La fotografía de Agnes Piqué Corbera convierte Lieja en un estado del alma. Una ciudad de piedra húmeda donde el invierno parece suspenderse en el aire. Los tonos fríos dominan el inicio. Grises que pesan. Azules que duelen. Sombras que acompañan. Y poco a poco conforme Miguel se abre a Olga aparecen pequeños destellos de color. Una bufanda. Un charco iluminado. Una ventana cálida. Esas islas de luz no borran el invierno. Lo hacen habitable. Cuando la historia se desplaza a España el sol no cura la herida. La revelan. Y eso es aún más hermoso. Trueba no cae en el contraste fácil. No contrapone norte y sur. Filma un único invierno emocional que sigue a los personajes allá donde van.


El atrezo está lleno de detalles que cuentan lo que los personajes no dicen. Las maquetas del congreso hablan de la distancia entre la vida imaginada y la vida vivida. La habitación de hotel es un cementerio de costumbres compartidas. Dos maletas que ya no conviven. Un cepillo de dientes que sobra. Una cama que se vuelve demasiado grande. El piso de Olga contiene una historia entera sin necesidad de explicarla. Libros gastados. Fotografías no comentadas. Tazas desparejadas. Objetos que han sobrevivido a muchos inviernos. Todo habla sin palabras. Todo respira memoria.


La música de Maika Makovski acompaña como un rumor íntimo. No empuja. No subraya. Envuelve. Es el sonido del pensamiento cuando deja de gritar. Es la piel del silencio. Las canciones de Brassens y Battiato funcionan como ecos invisibles que comentan la historia desde una distancia llena de sabiduría. No son citas cultas. Son almas que dialogan con los personajes. La música acompaña los paseos las dudas las noches donde nadie sabe si avanzar o quedarse quieto. Es un latido que sostiene lo que el frío parece empeñado en romper.


La relación con otras películas del género aparece sin imponerse. Hay un eco de Manhattan (1979) en la forma en que los paseos nevados acompañan el desconcierto emocional. Hay una huella de Before Sunset (2004) en la manera en que dos vidas se rozan desde la palabra y el silencio. Pero Trueba introduce algo que pocas veces se ha filmado con tanta honestidad. El deseo invertido. La historia de un hombre más joven y una mujer mayor sin morbo sin paternalismo sin culpa. Ese gesto coloca la película en una tradición nueva. Una tradición que reconoce el deseo femenino adulto como un territorio lleno de belleza fuerza y verdad.

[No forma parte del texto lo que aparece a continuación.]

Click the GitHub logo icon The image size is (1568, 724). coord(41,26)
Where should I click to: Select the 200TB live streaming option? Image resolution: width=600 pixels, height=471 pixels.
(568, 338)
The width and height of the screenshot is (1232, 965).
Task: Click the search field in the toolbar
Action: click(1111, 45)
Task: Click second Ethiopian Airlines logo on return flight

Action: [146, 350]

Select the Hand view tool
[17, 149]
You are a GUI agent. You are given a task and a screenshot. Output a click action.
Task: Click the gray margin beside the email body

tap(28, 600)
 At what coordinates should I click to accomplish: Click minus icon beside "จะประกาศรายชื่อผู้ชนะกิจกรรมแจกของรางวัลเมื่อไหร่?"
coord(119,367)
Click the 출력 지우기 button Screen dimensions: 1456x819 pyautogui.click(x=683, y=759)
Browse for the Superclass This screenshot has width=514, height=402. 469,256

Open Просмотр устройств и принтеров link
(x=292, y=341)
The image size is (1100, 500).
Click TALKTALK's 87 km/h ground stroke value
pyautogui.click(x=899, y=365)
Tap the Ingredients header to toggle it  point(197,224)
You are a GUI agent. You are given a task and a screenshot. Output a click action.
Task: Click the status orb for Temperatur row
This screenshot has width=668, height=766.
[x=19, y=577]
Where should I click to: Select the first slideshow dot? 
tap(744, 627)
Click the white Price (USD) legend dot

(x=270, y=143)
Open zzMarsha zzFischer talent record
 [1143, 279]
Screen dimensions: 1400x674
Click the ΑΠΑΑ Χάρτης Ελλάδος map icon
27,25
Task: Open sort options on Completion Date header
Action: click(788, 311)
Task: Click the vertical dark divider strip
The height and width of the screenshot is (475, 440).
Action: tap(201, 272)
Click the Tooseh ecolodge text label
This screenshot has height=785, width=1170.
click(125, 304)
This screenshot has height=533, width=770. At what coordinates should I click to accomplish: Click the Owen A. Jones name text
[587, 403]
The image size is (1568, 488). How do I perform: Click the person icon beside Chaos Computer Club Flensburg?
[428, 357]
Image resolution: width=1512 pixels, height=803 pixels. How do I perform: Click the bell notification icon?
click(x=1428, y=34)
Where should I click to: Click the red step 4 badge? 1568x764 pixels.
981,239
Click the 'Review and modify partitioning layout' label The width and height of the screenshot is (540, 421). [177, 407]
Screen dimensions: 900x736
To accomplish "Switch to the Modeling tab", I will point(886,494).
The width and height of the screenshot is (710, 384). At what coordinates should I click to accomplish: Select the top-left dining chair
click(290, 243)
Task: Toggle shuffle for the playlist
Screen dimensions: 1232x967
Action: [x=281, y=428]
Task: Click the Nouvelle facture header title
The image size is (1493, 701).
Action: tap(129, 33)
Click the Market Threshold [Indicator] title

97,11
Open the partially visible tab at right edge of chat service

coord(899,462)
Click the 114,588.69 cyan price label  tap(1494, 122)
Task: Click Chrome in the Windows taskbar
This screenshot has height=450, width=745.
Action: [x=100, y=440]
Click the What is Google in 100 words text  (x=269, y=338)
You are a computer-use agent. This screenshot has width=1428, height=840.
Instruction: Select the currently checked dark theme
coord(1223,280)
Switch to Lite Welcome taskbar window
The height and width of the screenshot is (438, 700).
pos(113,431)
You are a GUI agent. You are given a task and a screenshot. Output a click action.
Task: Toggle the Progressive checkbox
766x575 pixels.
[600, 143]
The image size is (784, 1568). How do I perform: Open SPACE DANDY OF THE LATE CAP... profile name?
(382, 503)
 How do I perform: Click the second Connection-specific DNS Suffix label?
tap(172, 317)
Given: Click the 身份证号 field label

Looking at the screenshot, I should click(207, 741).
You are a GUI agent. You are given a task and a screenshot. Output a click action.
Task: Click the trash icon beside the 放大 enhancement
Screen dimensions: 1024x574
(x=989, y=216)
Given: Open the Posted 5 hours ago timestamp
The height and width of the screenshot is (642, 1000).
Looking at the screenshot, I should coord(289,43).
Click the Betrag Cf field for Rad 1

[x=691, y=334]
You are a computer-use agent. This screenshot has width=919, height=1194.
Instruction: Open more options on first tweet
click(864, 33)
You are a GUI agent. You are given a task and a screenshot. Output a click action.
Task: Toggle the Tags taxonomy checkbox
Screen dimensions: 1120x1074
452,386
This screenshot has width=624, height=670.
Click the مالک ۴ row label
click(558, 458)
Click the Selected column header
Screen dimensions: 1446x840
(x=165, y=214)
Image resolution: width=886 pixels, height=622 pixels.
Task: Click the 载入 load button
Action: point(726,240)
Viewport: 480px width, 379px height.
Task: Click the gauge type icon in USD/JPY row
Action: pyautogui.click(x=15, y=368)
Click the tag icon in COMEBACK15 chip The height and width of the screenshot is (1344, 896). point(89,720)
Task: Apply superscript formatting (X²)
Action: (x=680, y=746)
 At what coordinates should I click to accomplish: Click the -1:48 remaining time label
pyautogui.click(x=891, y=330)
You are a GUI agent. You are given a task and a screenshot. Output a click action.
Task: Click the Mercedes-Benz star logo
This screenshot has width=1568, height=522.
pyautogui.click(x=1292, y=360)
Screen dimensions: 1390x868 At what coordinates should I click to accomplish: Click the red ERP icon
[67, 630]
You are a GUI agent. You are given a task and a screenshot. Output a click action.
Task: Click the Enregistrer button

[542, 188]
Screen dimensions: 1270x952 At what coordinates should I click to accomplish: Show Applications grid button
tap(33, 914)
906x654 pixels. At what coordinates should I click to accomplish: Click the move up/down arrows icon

La conclusión final es el corazón de la película. Siempre es invierno no es solo la historia de una ruptura ni la crónica de un encuentro inesperado. Es una meditación sobre el tiempo en una época que nos obliga a correr incluso cuando estamos rotos. Vivimos más años pero sentimos que vivimos menos. Acumulamos experiencias pero no sabemos habitarlas. Llenamos la vida de ruido para no escuchar el temblor interior. Y Trueba coloca una pregunta silenciosa en el centro de todo. Qué hacemos con nuestros inviernos. Los negamos. Los tememos. Los escondemos. O los atravesamos.


Miguel aprende que no puede seguir huyendo. Que no puede esperar que otra persona lo salve. Que la soledad no es un castigo sino un camino. Olga aprende que aún puede abrir la puerta a un otro sin perderse a sí misma. Que el deseo no entiende de normas. Que la vida aún puede sorprender incluso cuando se ha vivido mucho. La película dice algo esencial. El invierno no es un enemigo. Es un clima del alma. Y cada uno debe encontrar la forma de caminar dentro de él.


Al final Siempre es invierno deja una huella ambigua y profundamente humana. No hay finales rotundos ni milagros ni certezas. Hay dos personas que han aprendido a mirarse mejor. A escucharse mejor. A entender que lo importante no es garantizar un futuro sino iluminar un presente. Y el mensaje último de David Trueba es claro y devastador y luminoso. No podemos controlar el tiempo. No podemos controlar el deseo ajeno. No podemos controlar lo que se rompe. Pero sí podemos elegir qué hacemos con lo que queda. Cómo caminamos. A quién escuchamos. Qué luz dejamos entrar por nuestras grietas. Y esa elección humilde y valiente es quizá la verdadera forma de resistencia. Incluso en el invierno más frío existe un resplandor mínimo que basta para seguir adelante si nos atrevemos a mirarlo sin miedo.